【永禄二年(1559年)十二月】

【永禄二年(1559年)十二月】


 領内の多くの土地で蕎麦が作られ、年貢相当以外の収穫を買い上げたために、農村に臨時収入が入ることになった。新田家からすれば持ち出しだが、貨幣経済を発展させていくのには意味がある。そのはずだ。多分だけど。


 来年の初夏に、秋蒔きの小麦が無事に収穫できれば、さらにその傾向は加速するだろう。

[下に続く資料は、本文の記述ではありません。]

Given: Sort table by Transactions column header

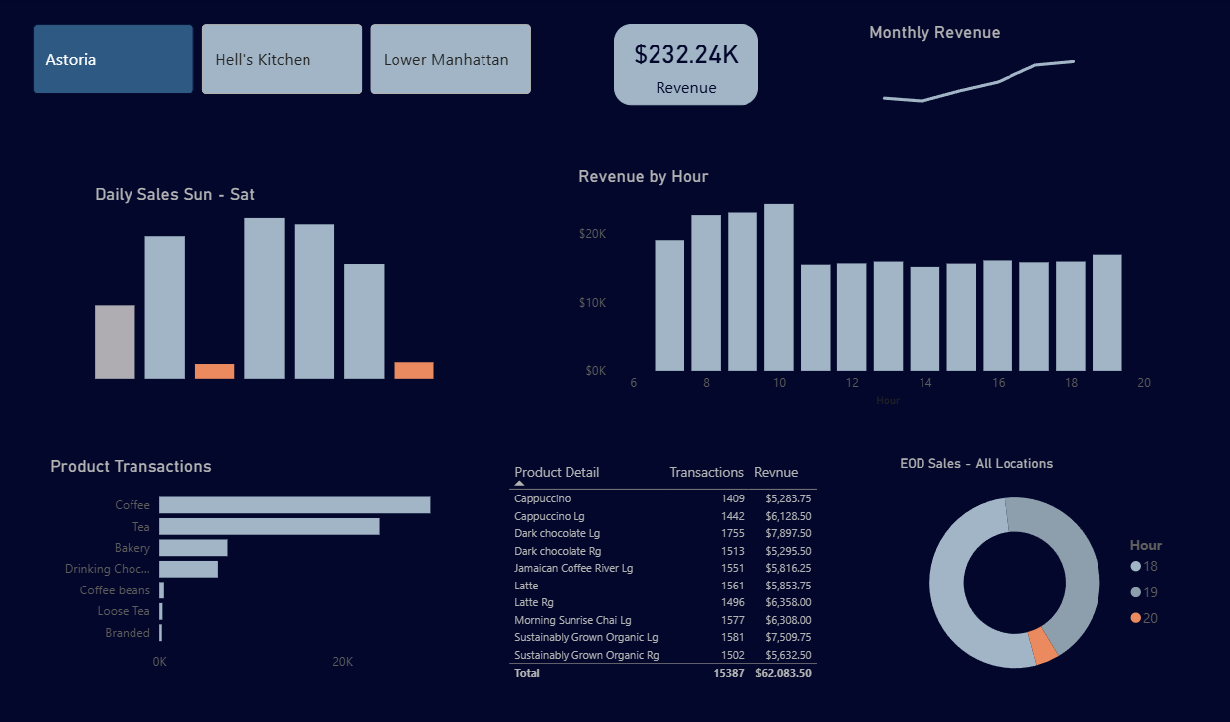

 それを村々でも体感しているのか、冬季の開墾加速に関しては非常に前向きだった。スコップ、ツルハシもだいぶ導入が進み、また、常備兵からも人数が投入されている。開墾の際に刈り取った草木は、刈敷、草木灰として試してみる予定だった。


 現金収入が得られるのに加え、蕎麦切り、うどん切りの人気が高まっているのも影響しているだろう。ただ、獣肉のだしや、塩の確保の点からも、村で気軽に作れる状態とはなっていない。それだけに、よけいに買い上げが中心となるのだった。

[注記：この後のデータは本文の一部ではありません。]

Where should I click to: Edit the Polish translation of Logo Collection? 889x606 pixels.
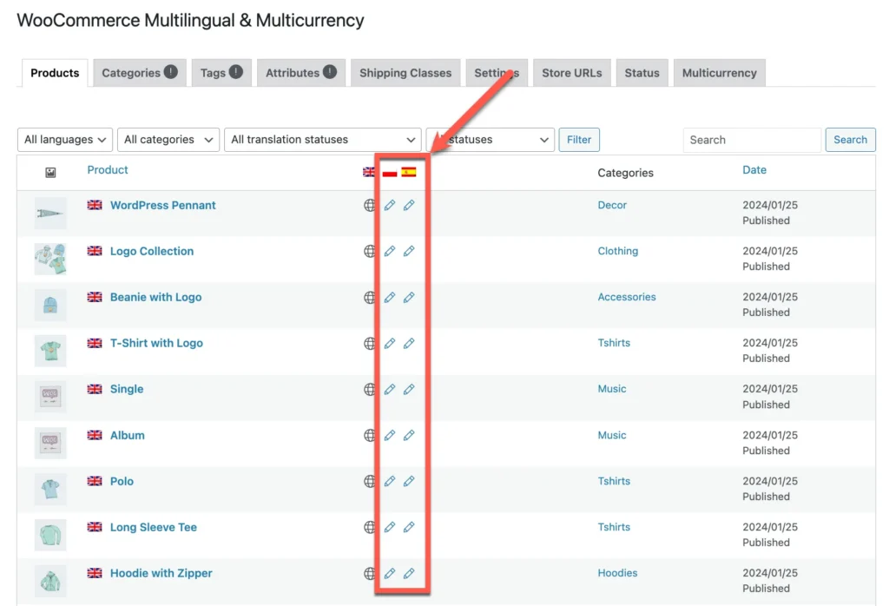(389, 251)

 翌年夏から想定される関東での騒乱を見据えれば、食料はいくらあってもいい状態となる。そのため、川里屋経由で他領から蕎麦、小麦、豆類の買い集めも、米と並行して進めている。この時代はどこまでも米が主体で、蕎麦、小麦、豆類は雑穀扱いのようだ。特に収穫された米が流通している今の時期は、価格が下がっているのだった。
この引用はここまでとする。